The uncertainty matrices

January 9, 2024

I’m going way back today to when I was working for Datasolve, before the management buyout that merged it with Software Sciences to create DataSciences which was then taken over by IBM as a part of creating IBM Global Services. So that is at least thirty-five years ago. I was then managing a decision support business but also contributing more generally to strategy as a part of the senior management team. One of our most important clients was the Dental Practice Board which was headed by a fairly idiosyncratic Director. There was a general heuristic at Board level that I was a good fit with anyone in the idiosyncratic category so I got sent in. We bonded immediately over an extended discussion of Newton’t role as an alchemist and a general all-around cynicism around management fads. He’d just come out of a presentation which had featured a whole bunch of amateur psychology but one thing he had thought might be useful had been Johari windows. My response was that, in general, I disliked classification systems for individuals and further that Johari tended to the assumption that things were knowable when in practice they are not. This was pure practical wisdom on my part, then complexity science wasn’t even on my radar and I was playing around with Cybernetics, the LSE Pod, Tavistock and Soft Systems. I was then challenged to produce something better.

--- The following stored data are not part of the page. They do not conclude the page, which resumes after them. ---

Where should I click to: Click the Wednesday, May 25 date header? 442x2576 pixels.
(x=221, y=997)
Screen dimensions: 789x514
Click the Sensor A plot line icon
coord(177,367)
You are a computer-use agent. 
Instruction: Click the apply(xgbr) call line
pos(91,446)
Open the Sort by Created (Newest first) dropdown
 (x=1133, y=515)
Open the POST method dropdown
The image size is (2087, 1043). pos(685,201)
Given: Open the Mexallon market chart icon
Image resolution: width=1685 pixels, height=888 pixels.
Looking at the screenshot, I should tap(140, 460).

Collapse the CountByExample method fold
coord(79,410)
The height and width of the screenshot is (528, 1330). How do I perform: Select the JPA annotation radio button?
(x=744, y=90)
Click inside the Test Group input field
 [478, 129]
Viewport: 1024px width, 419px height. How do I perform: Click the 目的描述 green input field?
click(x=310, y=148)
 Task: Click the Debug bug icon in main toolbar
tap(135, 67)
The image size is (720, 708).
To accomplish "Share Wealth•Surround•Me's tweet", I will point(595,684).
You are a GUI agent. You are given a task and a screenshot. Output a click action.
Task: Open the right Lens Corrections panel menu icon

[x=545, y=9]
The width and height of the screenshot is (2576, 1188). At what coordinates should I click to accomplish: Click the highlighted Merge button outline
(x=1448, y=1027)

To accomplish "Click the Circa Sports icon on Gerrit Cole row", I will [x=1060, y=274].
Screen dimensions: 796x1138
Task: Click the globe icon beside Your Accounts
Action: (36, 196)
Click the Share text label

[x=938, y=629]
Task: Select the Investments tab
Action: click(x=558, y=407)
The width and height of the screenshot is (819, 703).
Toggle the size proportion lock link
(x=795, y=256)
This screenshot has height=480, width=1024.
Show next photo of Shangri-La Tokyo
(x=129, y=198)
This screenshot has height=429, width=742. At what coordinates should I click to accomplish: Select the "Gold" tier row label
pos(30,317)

So on the wipe board of his office in Eastbourne, I drew the first green matrix which contrasted known with knowable in respect of the nature of the system, with known and unknown in respect of the decision maker. That worked well and a few months later I created the second red matrix which, in respect of the nature of the system talked about knowable and unknown, and in respect of the decision maker unknown and unimaginable. It was then a fairly simple effort to overlap the two and create some slides. In those days we were very excited because we had Lotus 1-2-3 and could print onto acetates which had to be protected in cardboard sleeves. I spent a lot of alcohol-fueled time in pubs with Kath and Penny using masking tape to do that before marketing seminars the next day. The constraint was useful as it took effort (and cost) to create slides so you spent time getting them right.

The two uncertainty matrices, here shown in their overlapping form, are the oldest, still in use, frameworks in Snowden’s body of work stretching back over thirty years where the first version was a response against Johari windows.  They have gone through changes over the years but at their heart lies a contrast between the nature of the system in reality on one dimension, and our knowledge/perception of the system on the other.  I’ve used them fairly frequently ever since so they are the oldest framework in my wider work. I famously presented them in the Pentagon one day and a short while after had to put them on the back burner for a bit. To this day I don’t know if the whole unknown unknowns speech was my fault, but in case it was I have always argued there is more significance in the unknown knows. The things that are known more generally in the organisation but are unknown to decision makers.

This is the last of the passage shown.